● Exercise description: Output all the data exactly. Pictures do not belong in the copy.

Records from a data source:
=== Begin Enclosure ===

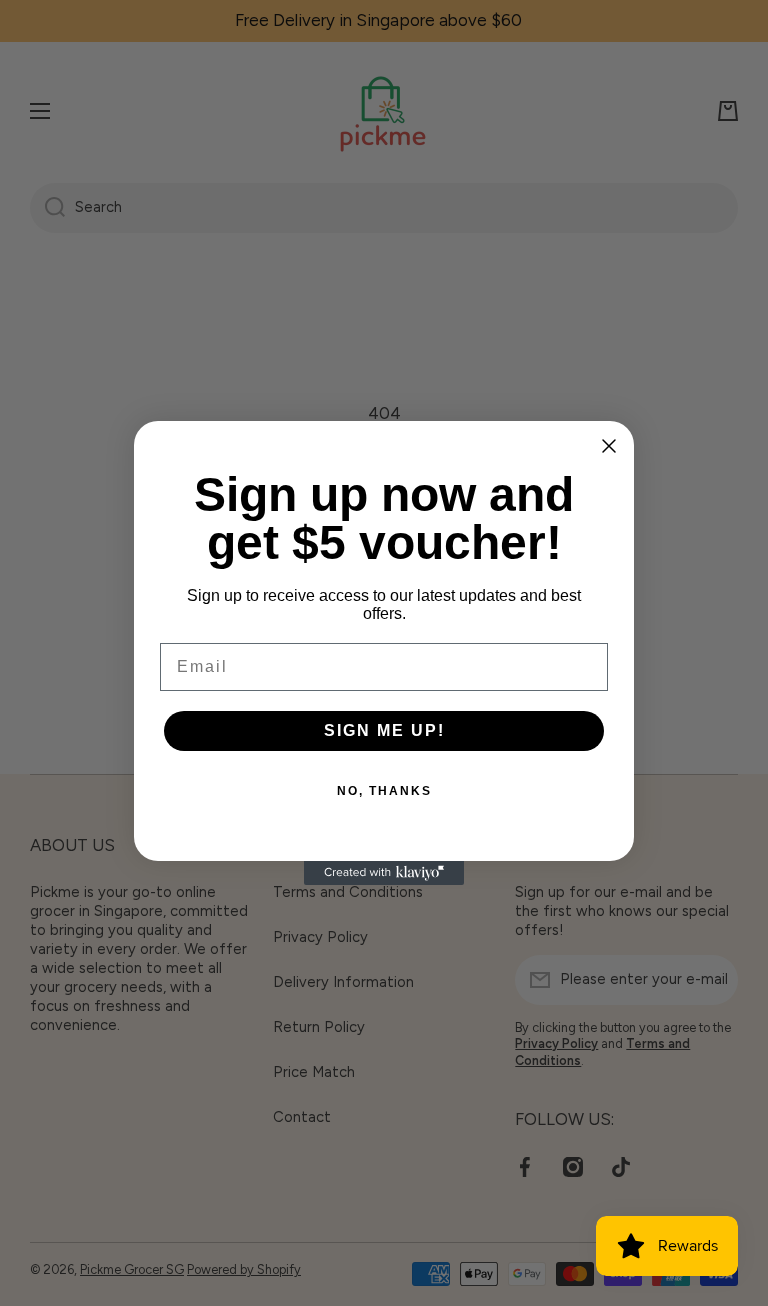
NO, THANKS (384, 791)
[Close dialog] (609, 446)
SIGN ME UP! (384, 730)
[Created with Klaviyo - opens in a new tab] (384, 873)
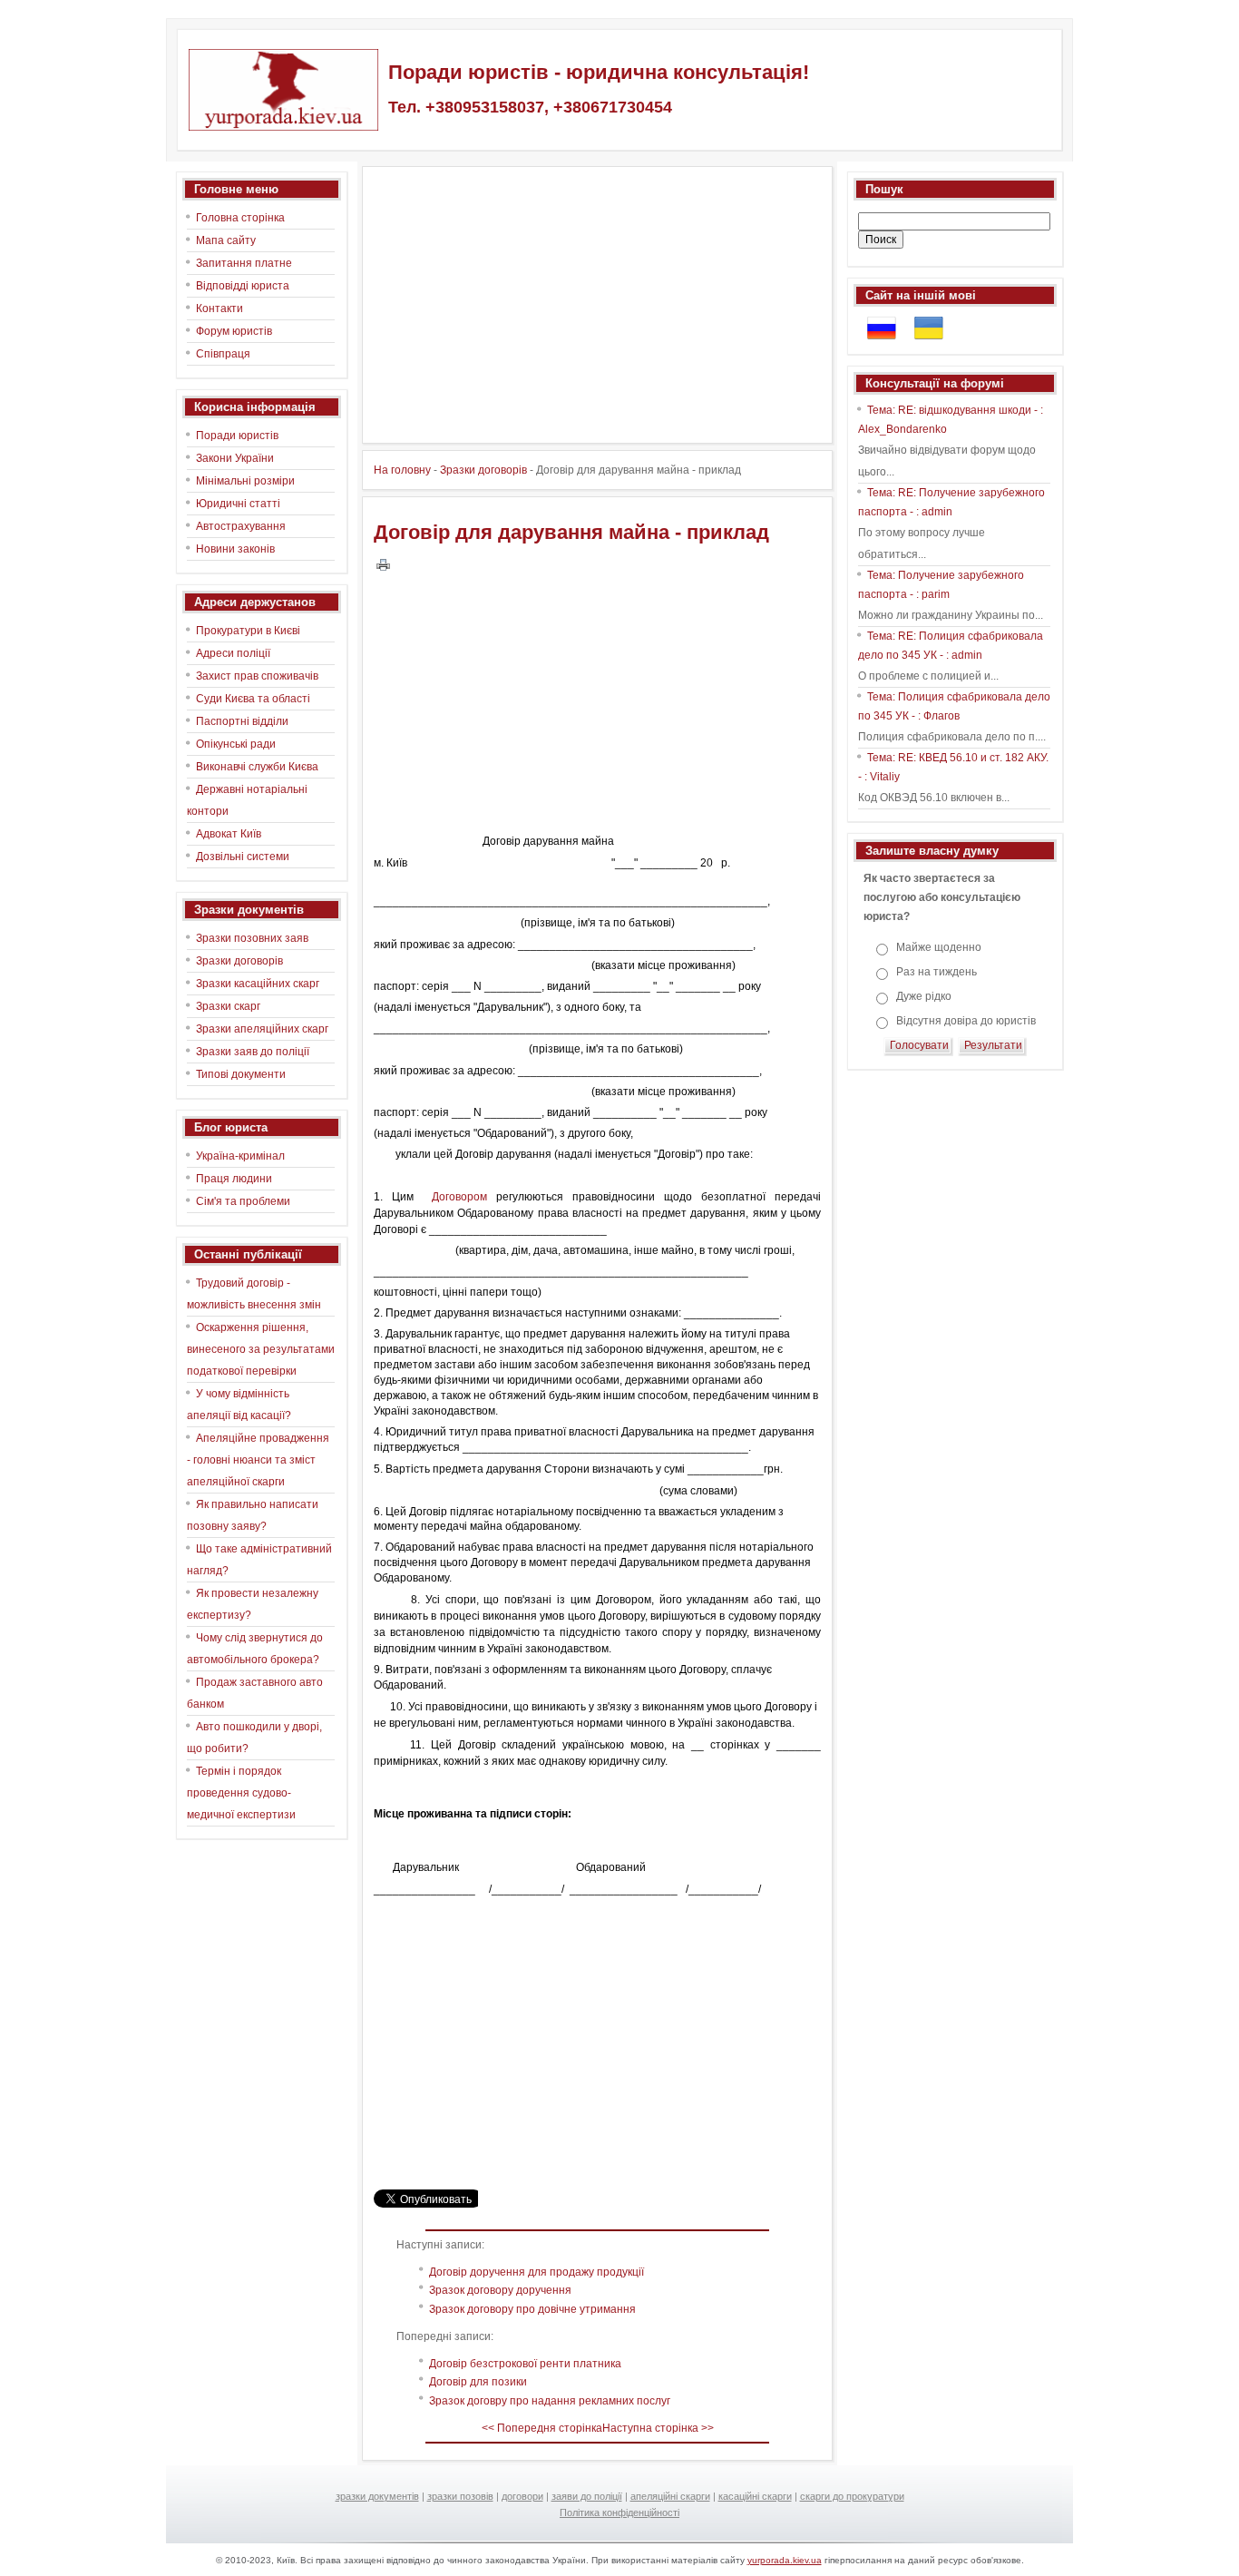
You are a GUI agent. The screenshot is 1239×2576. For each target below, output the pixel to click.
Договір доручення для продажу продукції (536, 2272)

=== End Enclosure ===

● Result:
NO, THANKS (384, 791)
[Close dialog] (609, 446)
SIGN ME UP! (384, 730)
[Created with Klaviyo - opens in a new tab] (384, 873)
You are a GUI agent. The screenshot is 1239×2576. For each target below, output the pixel to click.
Договір доручення для продажу продукції (536, 2272)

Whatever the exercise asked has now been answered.